PASSAGE GIVEN:
╭──

The title of Gibson’s 2018 film ‘I Hope I’m Loud When I’m Dead’, installed in Gallery 1, is borrowed from the poem by CAConrad, who is captured engaging in a reading ritual with Eileen Myles on the evening of Trump’s presidential inauguration. Shot during a period of intense political upheaval throughout 2017-18—with references to refugee migration, the Grenfell Fire, protest, and environmental collapse—the film is also spliced with intimate and everyday moments from Gibson’s day-to-day life: her children, her partner, at home, on the tube. The heterogeneous nature of these unfolding images, and the uneasy and anxious spaces in which chaos and the commonplace are often forced co-exist, should be a familiar sensation to anyone living through this period. The fragmentation is mirrored by the audio track, in which Gibson digresses from her own contemplations to reading from passages written by the poets Audre Lorde, Alice Notley, and Adrienne Rich. Oliveros’ ‘A Woman Sees How the World Goes with No Eyes’, a track from the original Crone Music, features on the soundtrack. Oliveros’ work on deep listening and sonic awareness also feels theoretically suited to the two videos being shown in the Reading Room—For Eileen, For CA (2018)—in which the poets read to camera, fostering a quiet familiarity in which performance, text, and sound coalesce.

╰──

GIVEN DATA:
╭──

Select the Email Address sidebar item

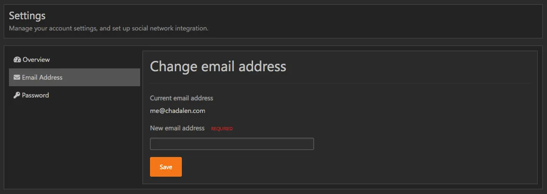(42, 77)
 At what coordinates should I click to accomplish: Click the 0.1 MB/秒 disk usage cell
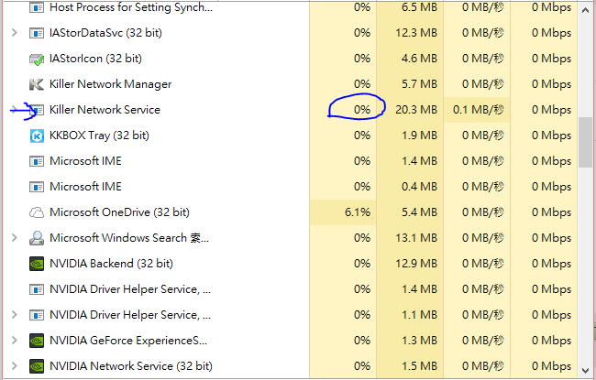point(478,110)
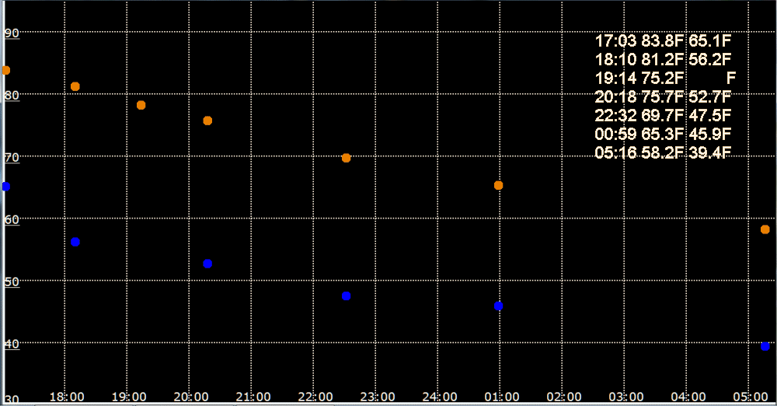Select the blue point at 45.9F

pyautogui.click(x=499, y=306)
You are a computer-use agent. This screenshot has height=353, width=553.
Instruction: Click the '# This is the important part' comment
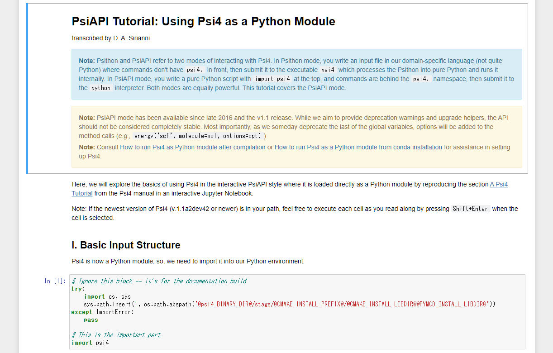[x=116, y=335]
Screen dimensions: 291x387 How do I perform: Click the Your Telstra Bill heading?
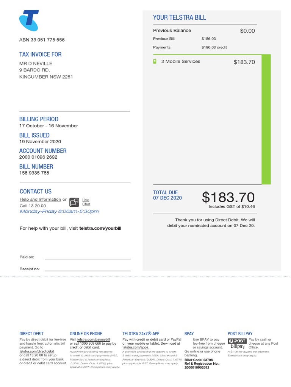pos(180,17)
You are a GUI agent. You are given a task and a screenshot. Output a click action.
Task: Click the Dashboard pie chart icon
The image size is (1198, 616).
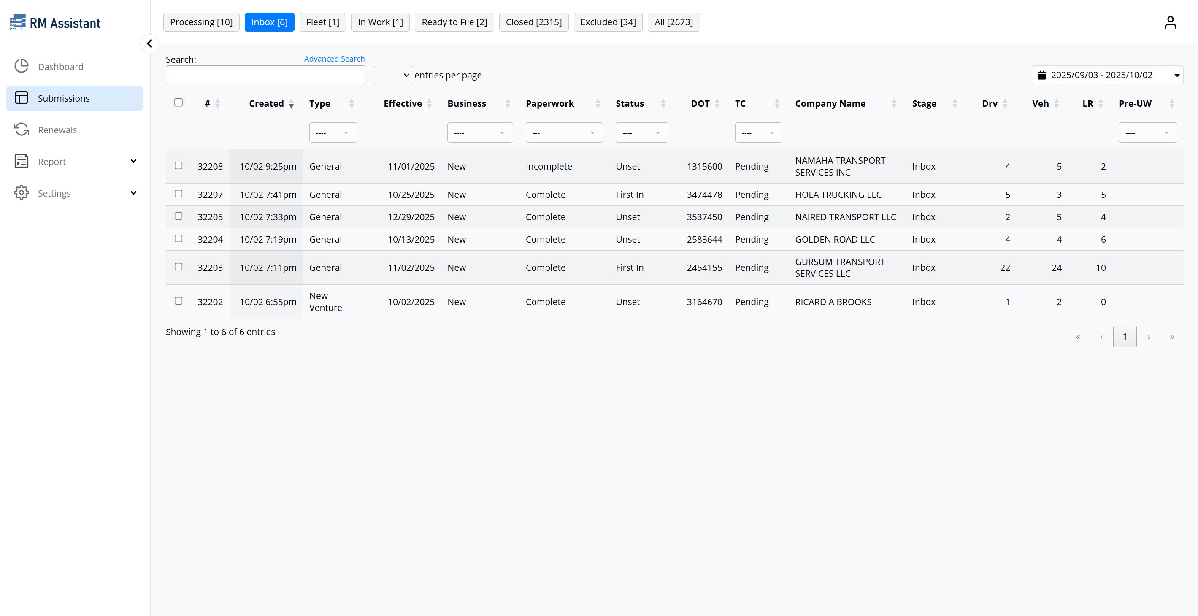click(x=21, y=66)
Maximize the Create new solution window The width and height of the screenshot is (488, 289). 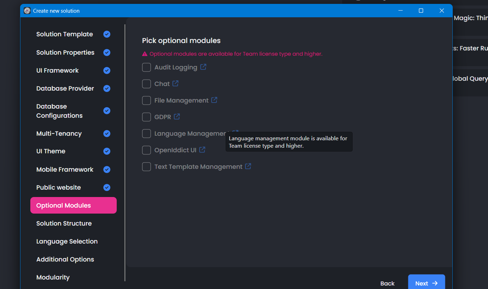click(421, 11)
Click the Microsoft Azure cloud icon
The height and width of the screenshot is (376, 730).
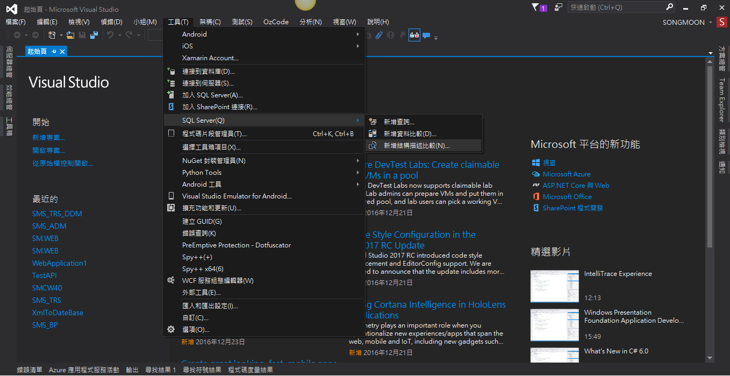[x=535, y=174]
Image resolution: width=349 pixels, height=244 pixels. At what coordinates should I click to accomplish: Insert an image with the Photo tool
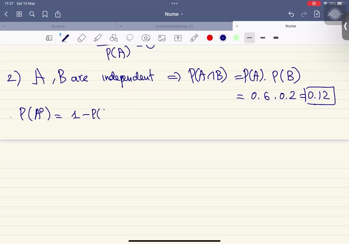tap(162, 38)
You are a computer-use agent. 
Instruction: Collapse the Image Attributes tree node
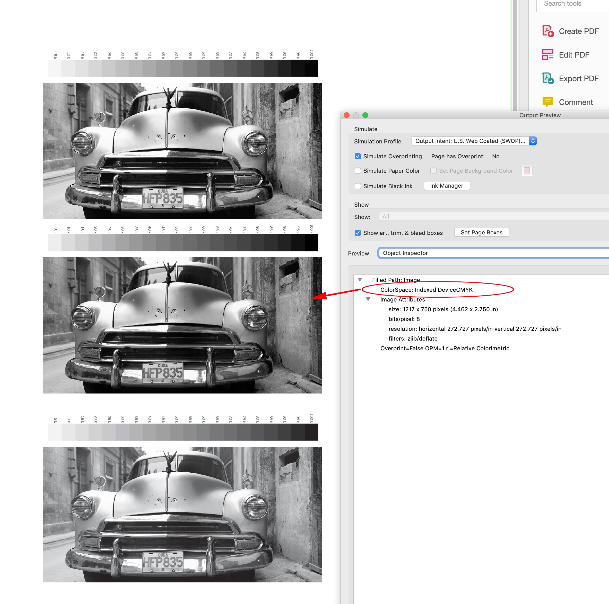[368, 299]
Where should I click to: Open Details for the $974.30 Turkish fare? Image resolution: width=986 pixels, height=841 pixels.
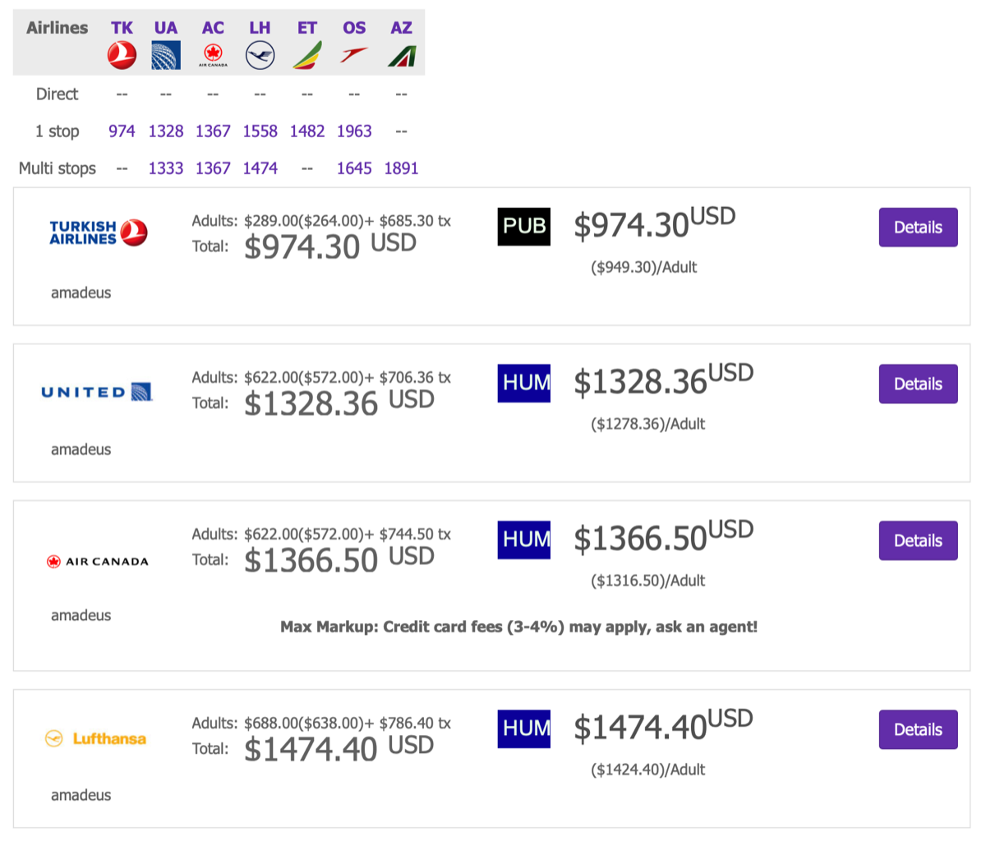[x=918, y=227]
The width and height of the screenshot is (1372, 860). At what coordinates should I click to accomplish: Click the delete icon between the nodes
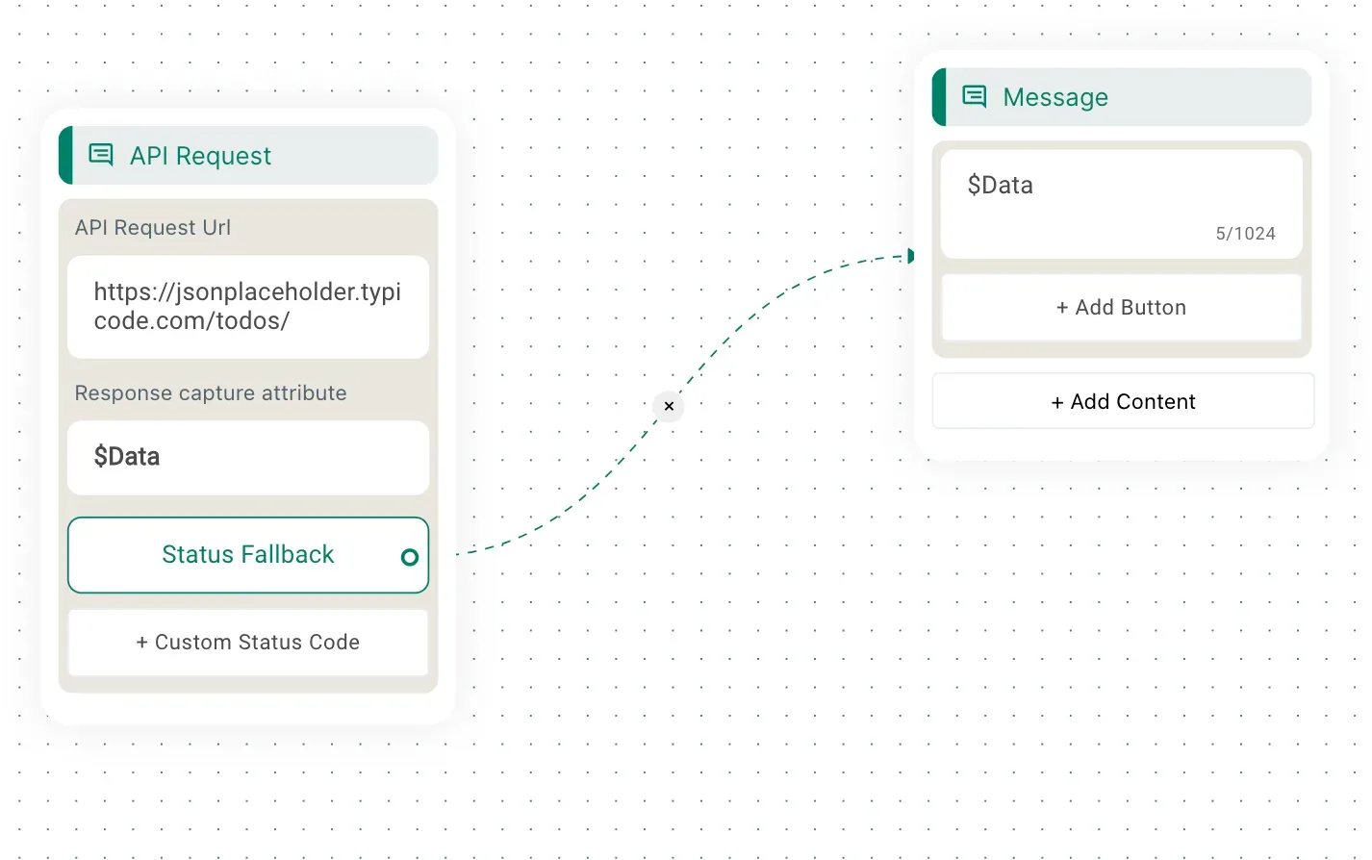pos(669,406)
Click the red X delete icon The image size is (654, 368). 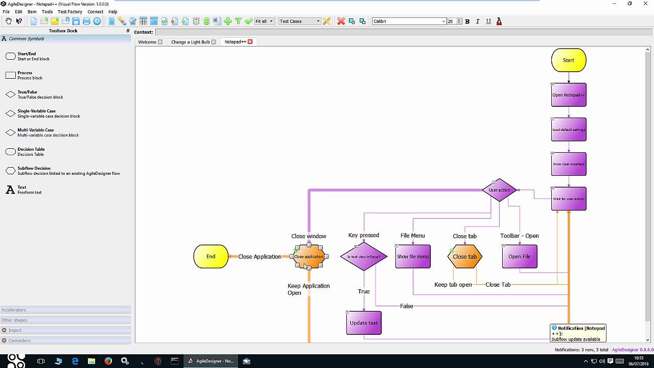pos(341,21)
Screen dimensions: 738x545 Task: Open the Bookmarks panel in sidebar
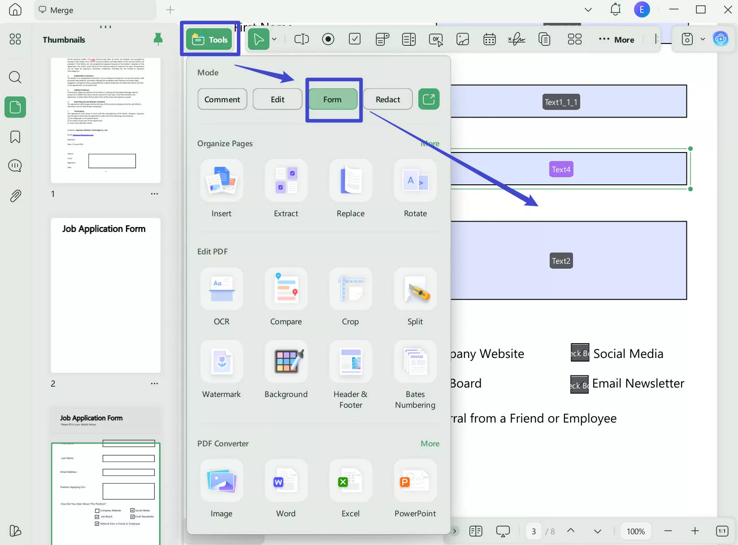pyautogui.click(x=15, y=137)
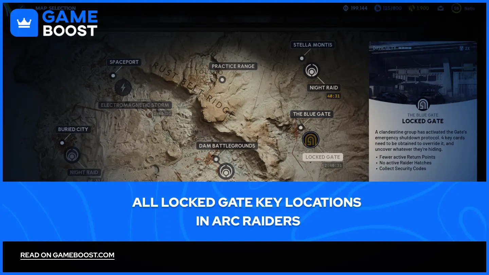Select the Electromagnetic Storm lightning icon
This screenshot has height=275, width=489.
tap(123, 88)
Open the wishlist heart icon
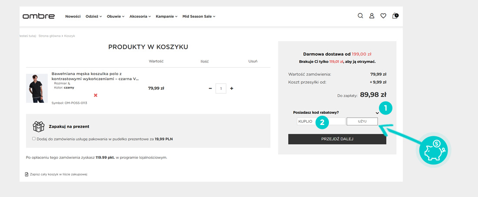Screen dimensions: 478x197 383,16
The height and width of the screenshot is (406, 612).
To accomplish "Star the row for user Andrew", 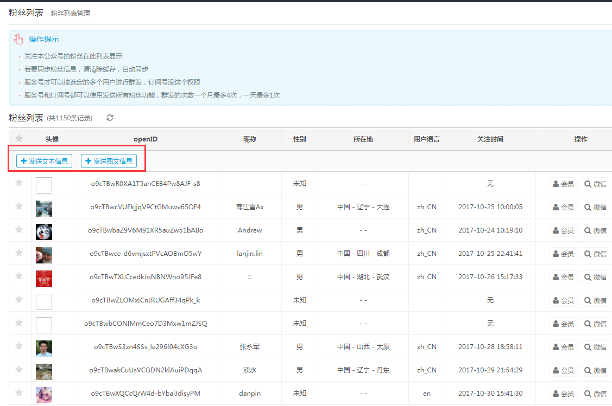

╰──

TASK LIST:
(a) Answer these questions from the passage on Gibson's film:
(i) Whose poem supplies the film's title?
(ii) Which three poets does Gibson read from on the audio track?
(iii) Which Oliveros track from the original Crone Music is on the soundtrack?
(b) Continue the passage on Gibson's film, starting after its final sentence.
These rows have no connection to the passage on Gibson's film.

RESPONSES:
(a)
(i) CAConrad
(ii) Audre Lorde, Alice Notley, and Adrienne Rich
(iii) 'A Woman Sees How the World Goes with No Eyes'

(b)
Towards the end of the film, Gibson reads from a love letter she wrote to her daughter, building up to the powerful final scene—a homage and re-staging of the last moments of Claire Denis’ Beau Travail (1999), in which the character Galoup dances alone in a night club to Corona’s ‘Rhythm of the Night’: a moment of escapism in the midst of profound vulnerability and crisis. Gibson performs this frenetic dance with her young son, who is wearing a green sequined wrestling mask. While the result is cinematic, it is not saccharine; awkward tenderness and bodily catharsis all converge.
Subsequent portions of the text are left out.